The Road to Mordor Time travel is possible in LotRO

Some days I get a headache trying to wrap my head around the way that time works in Lord of the Rings Online. I mean, most MMOs are pretty straightforward when it comes to the time frame; pretty much everyone, everywhere in the game is in the same point in history, give or take a phase or two. Your journey through the game gives the illusion of time passing because your story develops and you go through a series of challenges, but really everyone, NPC and player alike, is living in the same day. If the game advances the timeline, everyone moves forward with it.

LotRO is not like that. LotRO is not like any other MMO I've found, mostly thanks to the fact that it's tethered to an IP that has very time-specific events. A year or so ago, I was talking to Turbine on the phone and asked if I could look at the timeline document that the team uses to keep all of the events straight in the devs' heads. I didn't get to see this document, but ever since I've been keeping a close eye on how the game treats time.
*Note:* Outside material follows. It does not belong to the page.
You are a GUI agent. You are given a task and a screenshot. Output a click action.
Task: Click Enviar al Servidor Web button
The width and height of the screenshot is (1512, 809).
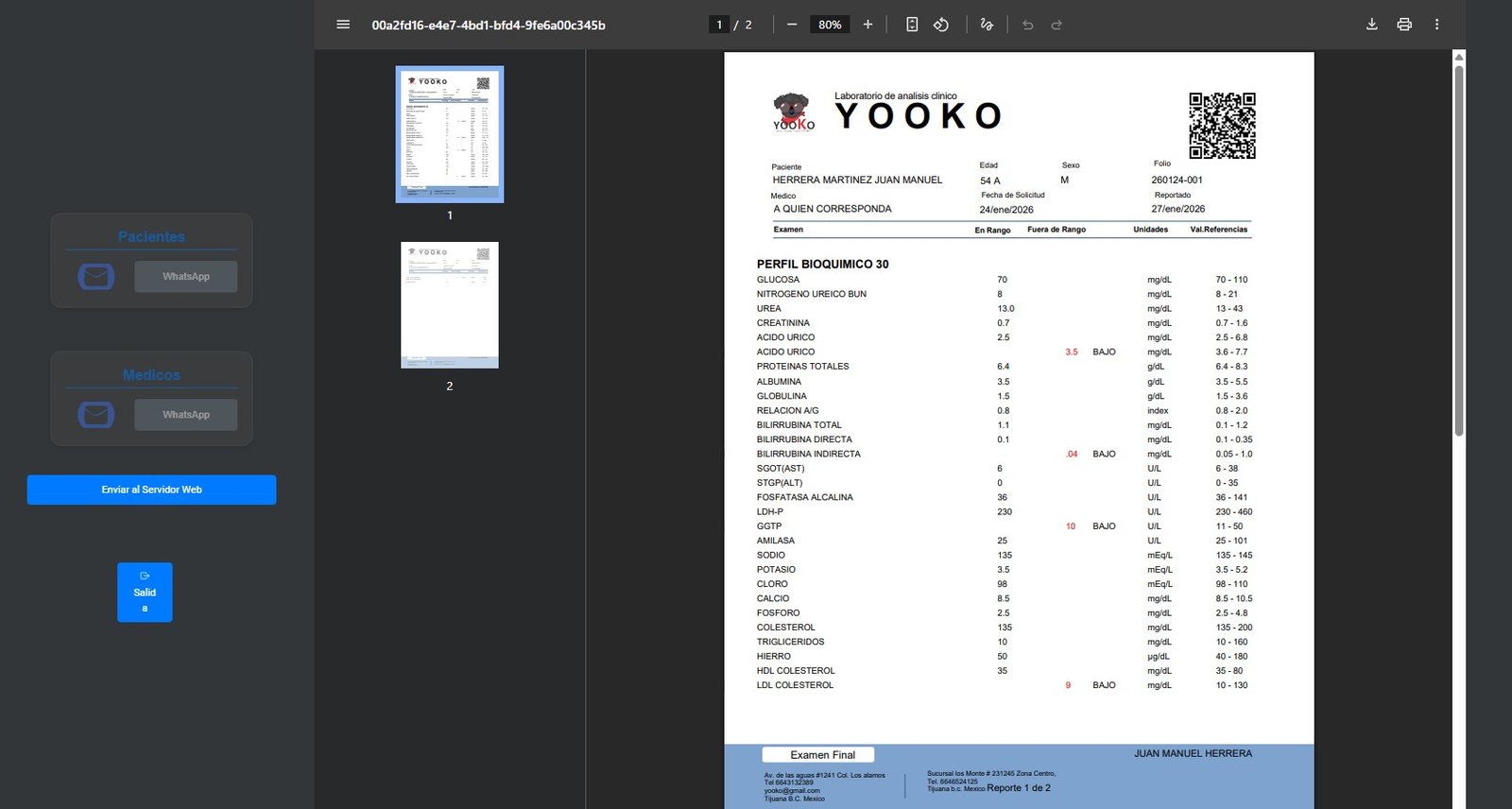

The truth is -- and this is very weird to consider -- that we as players are adventurers not just through Middle-earth but through time as well. We slip forwards and backwards in the timeline, often without even realizing it. You didn't think time travel had a place in fantasy MMOs? Well it does here!



The Road to Mordor Time travel is possible in LotRO

Anchoring the time stream

As I said, LotRO is quite bound to its source IP, and that source IP has a very specific, very detailed timeline. It's probably one of the most studied and analyzed timelines in all of fantasy literature, and it pretty much says, "This is when this happened, this is when that happened, and if you're going to make a game out of it all, you're going to be hemmed in by the structure of it all."

So when we start asking ourselves "What day is it in Middle-earth?" the answer is... it depends. It depends on your physical location, your progress through the epic story, and even your participation in various instances. But we need to have a starting point for all of this time travel nonsense, so let's narrow it down.

After the tutorials and intro zones (which, depending on the race, can span back quite a few years prior to the game proper), LotRO dumps you out into Eriador some time after Frodo and friends have left the Shire. While you do finally encounter Frodo in Rivendell, it's sometime around October 24th or 25th, 3018. However, that's when the full Fellowship is there for the Council of Elrond, and you start the game some time before then. Your start is after Frodo leaves the Shire (September 23rd) but before Frodo arrives in Bree (September 29th). We know this because you encounter Strider in the epic story and do a couple of missions for him before he departs (behind the scenes) with the Hobbits.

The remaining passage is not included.